Source text START
I run a small outpatient clinic that treats mainly criminal justice clients. It seems like my counselors are always being manipulated by the clients. Every week there’s a PO on the phone complaining the counselor didn’t tell her about something the client did that violated the conditions of probation. When I ask the counselor they just give me the excuse the client gave them. How do I get them to act like professionals and set boundaries on these offenders?”
This is a big subject, beyond the scope of a blog post, but here’s where I’d start — with a simple assessment of how easy your staff members are to manipulate. Counselors and therapists are — and I’m generalizing shamelessly here, so forgive me — warm, empathetic, even sympathetic by nature. Folks who want to give the client the benefit of the doubt. Experience makes them savvy and aware. But that confidence in their own skepticism is what clients often use to manipulate them.
Have your staff try this little unscientific self-test:
- I find it very rewarding to help others.
- I tend to feel responsible for how things turn out.
- I never seem to have enough time to get things done.
- I can usually tell when someone isn’t telling the truth.
- I don’t like to compromise my values.
- I derive considerable personal satisfaction from my work.
- As long as the job gets done, I don’t care who gets the credit.
- I feel as if I can’t keep up with my obligations.
- I am skeptical of others’ motives.
- People know they can’t put one over on me.
- My work can be very satisfying.
- I am not by nature a selfish person.
- I really do need more time for myself.
- I like feeling committed to something in my life.
- I’m a sensible person who isn’t easy to fool.
Here’s a scoring key: Add up your totals in each category (1 for every yes answer).
Source text END
* Work to complete:
1. Please set down the part of the post about counselor manipulation from "- I never seem" up to and including "with my obligations.", word for word.
2. According to the post about counselor manipulation, what qualities do counselors and therapists have by nature?
3. Continue the post about counselor manipulation from the point where it stops.
Information START
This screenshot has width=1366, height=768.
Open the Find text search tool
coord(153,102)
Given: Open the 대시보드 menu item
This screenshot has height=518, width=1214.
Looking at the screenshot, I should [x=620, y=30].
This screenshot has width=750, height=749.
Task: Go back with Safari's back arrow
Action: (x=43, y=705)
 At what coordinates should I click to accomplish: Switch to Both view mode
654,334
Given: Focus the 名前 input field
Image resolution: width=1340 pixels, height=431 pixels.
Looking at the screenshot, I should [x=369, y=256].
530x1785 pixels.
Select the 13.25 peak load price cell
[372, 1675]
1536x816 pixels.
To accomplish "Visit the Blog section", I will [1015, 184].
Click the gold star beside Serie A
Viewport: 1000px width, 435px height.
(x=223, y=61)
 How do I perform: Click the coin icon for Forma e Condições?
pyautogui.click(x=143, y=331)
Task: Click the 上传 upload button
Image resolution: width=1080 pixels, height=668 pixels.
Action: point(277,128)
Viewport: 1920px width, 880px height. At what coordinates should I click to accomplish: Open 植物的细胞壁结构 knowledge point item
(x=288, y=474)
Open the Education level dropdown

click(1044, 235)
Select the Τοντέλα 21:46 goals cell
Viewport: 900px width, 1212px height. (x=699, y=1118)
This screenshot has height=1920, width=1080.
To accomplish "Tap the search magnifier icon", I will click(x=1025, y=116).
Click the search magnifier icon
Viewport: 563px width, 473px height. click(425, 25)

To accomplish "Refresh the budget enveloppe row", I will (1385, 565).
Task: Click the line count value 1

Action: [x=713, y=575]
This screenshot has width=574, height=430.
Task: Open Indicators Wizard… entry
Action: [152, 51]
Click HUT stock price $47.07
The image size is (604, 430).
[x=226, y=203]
Information END
* Activity answers:
1.
- I never seem to have enough time to get things done.
- I can usually tell when someone isn’t telling the truth.
- I don’t like to compromise my values.
- I derive considerable personal satisfaction from my work.
- As long as the job gets done, I don’t care who gets the credit.
- I feel as if I can’t keep up with my obligations.

2. They are warm, empathetic, even sympathetic by nature.

3.
- Category One: Satisfaction in helping others 1, 6, 11
- Category Two: Willingness to take on responsibility 2, 7, 12
- Category Three: Overscheduled and sometimes overextended 3, 8, 13
- Category Four: Believe you can tell when someone is manipulating you 4, 9, 14
- Category Five: Desire to appear tough-minded 5, 10, 15
If your total score is more than 5, consider yourself relatively easy to manipulate – provided the person manipulating you is adept at it. But then, many of your clients are, right?
As usual, awareness is the first step. Once a counselor has identified his or her vulnerable points, it’s not difficult to make changes so as to become more difficult to manipulate.
Thanks for bringing this topic up. We’ll address it more formally later.
Will keep an eye for it. Thank you! LN
ps Already laughing (the tragic kind) over here with our respective test scores. Believe me when I say, this one little quiz shifted the dynamics of my document wall today!
I love this “unscientific” quiz. I did NOT score where I had hoped. Ouch! I see clearly that what I thought were strengths (compassion) are, in actuality, weaknesses. I want to do a coaching session over here and see how others do. I loved this. Informative and fun.Thank you for the insight.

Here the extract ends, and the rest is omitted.